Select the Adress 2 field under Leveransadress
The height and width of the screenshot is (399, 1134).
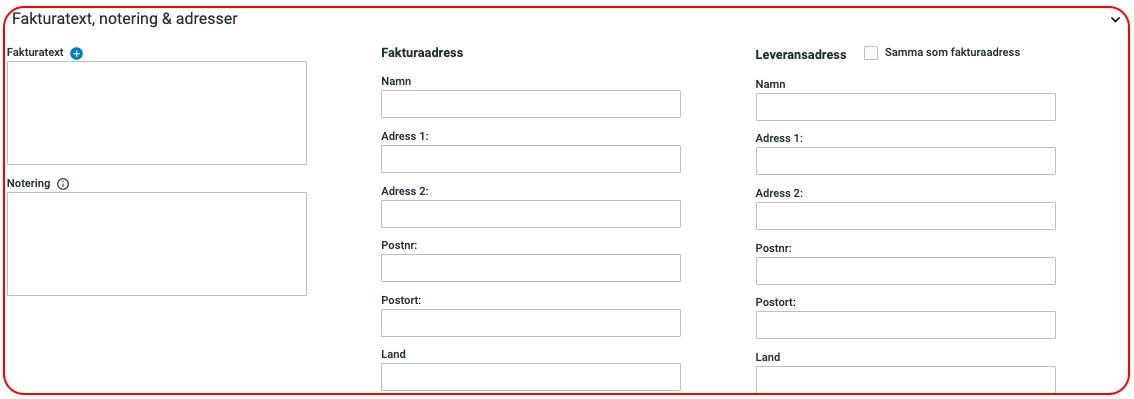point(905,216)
* * *
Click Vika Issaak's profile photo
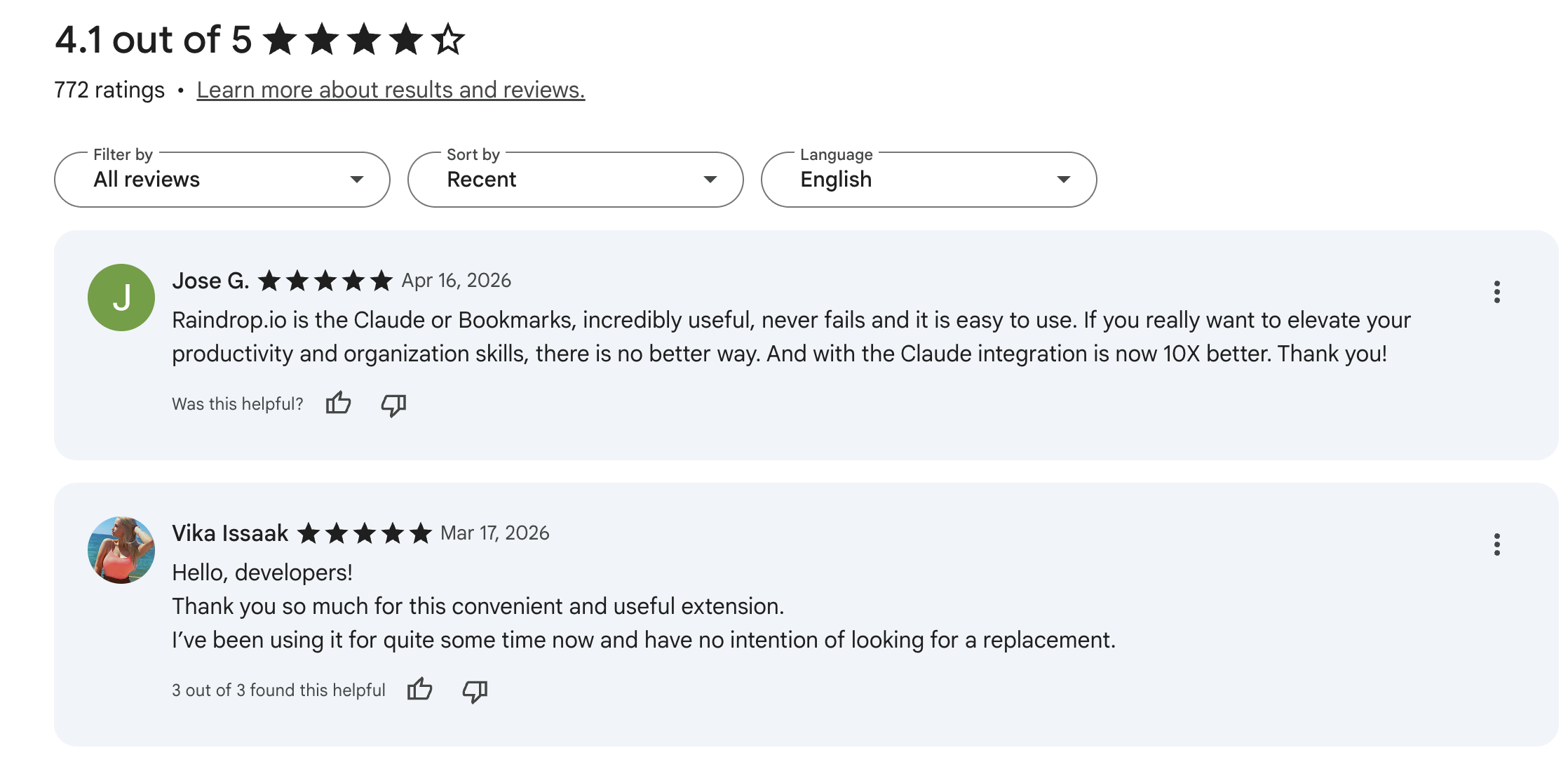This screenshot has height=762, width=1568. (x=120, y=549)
--
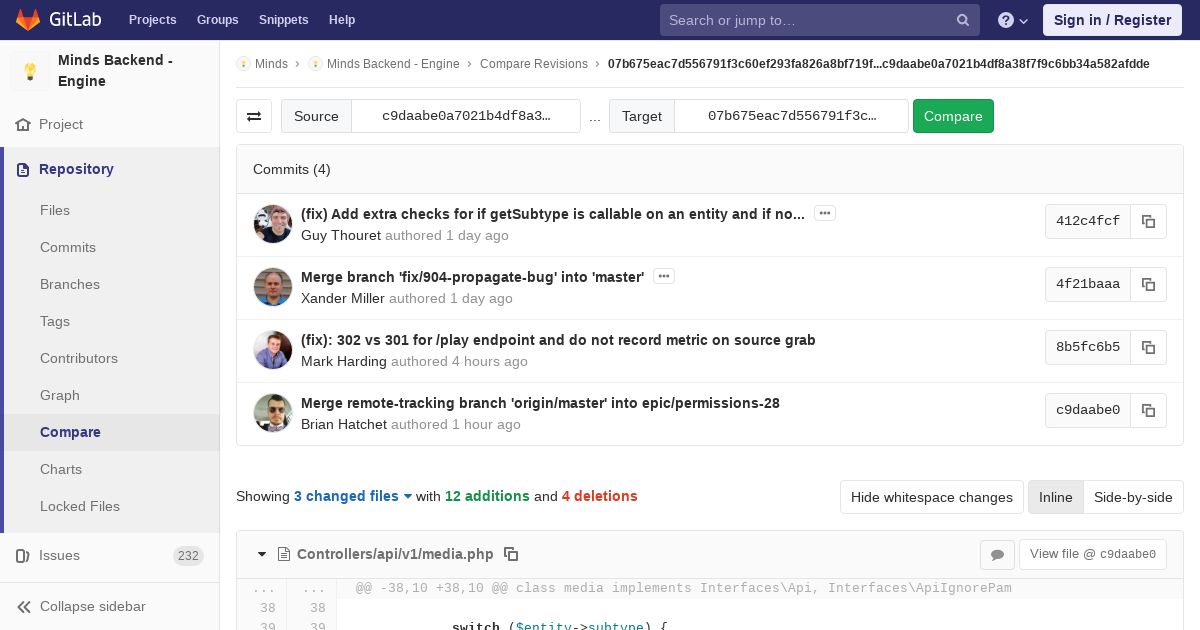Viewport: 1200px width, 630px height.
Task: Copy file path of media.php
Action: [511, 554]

STATED GOAL |
Rescale the data starting at the line containing "Select the Adress" and ending at the line containing "point(905,216)". Write out every one of those lines again, requests included, multiplying each coordinate in the answers by 2.5 and rounding to whole numbers with halves rounded up, and leave the pictures out.

EXERCISE ANSWER |
Select the Adress 2 field under Leveransadress
The height and width of the screenshot is (399, 1134).
point(2263,540)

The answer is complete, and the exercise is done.